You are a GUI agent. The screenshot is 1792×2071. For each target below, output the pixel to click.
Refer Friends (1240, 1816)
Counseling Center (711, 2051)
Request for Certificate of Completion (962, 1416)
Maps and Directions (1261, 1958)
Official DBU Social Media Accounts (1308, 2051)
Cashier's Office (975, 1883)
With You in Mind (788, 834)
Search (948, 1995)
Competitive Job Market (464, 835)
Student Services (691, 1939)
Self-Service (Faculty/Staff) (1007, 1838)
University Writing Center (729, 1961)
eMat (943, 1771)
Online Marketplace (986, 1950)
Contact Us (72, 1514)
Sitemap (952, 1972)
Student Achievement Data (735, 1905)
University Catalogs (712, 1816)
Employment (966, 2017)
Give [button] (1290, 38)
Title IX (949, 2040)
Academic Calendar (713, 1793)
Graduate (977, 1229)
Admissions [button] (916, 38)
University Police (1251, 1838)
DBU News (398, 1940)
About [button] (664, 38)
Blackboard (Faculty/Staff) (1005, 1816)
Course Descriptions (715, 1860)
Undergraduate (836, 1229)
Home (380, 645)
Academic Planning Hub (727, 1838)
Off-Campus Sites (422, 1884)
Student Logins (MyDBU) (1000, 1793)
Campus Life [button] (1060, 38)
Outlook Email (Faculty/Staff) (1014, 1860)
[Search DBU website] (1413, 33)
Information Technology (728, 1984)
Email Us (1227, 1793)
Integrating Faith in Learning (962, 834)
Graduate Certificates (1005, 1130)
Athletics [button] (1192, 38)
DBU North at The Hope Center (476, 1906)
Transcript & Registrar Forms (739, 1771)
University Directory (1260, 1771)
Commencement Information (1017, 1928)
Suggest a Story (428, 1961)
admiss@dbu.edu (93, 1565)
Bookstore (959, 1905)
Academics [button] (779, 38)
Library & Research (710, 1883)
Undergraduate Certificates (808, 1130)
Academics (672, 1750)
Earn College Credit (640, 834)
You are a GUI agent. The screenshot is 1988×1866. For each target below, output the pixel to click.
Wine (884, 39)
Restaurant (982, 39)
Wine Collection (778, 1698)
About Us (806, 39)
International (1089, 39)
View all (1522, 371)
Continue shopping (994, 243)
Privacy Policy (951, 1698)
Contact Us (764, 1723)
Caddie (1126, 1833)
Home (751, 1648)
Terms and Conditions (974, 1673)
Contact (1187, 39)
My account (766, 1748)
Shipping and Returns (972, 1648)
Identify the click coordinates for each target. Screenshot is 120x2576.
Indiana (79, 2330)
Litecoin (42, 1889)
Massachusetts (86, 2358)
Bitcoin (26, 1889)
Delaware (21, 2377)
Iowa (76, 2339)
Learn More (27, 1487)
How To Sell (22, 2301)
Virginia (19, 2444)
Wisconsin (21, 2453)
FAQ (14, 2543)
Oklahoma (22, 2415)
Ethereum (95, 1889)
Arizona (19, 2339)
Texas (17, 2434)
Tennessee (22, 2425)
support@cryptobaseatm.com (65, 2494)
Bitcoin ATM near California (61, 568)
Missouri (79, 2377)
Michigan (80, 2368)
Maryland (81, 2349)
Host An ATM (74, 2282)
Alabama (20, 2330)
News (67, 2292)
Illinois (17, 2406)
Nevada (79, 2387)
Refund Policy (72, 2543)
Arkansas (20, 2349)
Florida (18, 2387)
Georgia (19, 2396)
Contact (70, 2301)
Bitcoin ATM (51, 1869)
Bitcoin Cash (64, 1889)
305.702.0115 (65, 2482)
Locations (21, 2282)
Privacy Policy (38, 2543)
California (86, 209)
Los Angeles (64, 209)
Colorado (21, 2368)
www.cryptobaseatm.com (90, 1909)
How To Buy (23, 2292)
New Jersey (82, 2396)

**Task to complete**
Here the output must be the lines above from the line with "University Catalogs (712, 1816)" to the line with "Blackboard (Faculty/Staff) (1005, 1816)", both included, duplicated word for word and nothing else.

**Response box**
University Catalogs (712, 1816)
Employment (966, 2017)
Give [button] (1290, 38)
Title IX (949, 2040)
Academic Calendar (713, 1793)
Graduate (977, 1229)
Admissions [button] (916, 38)
University Police (1251, 1838)
DBU News (398, 1940)
About [button] (664, 38)
Blackboard (Faculty/Staff) (1005, 1816)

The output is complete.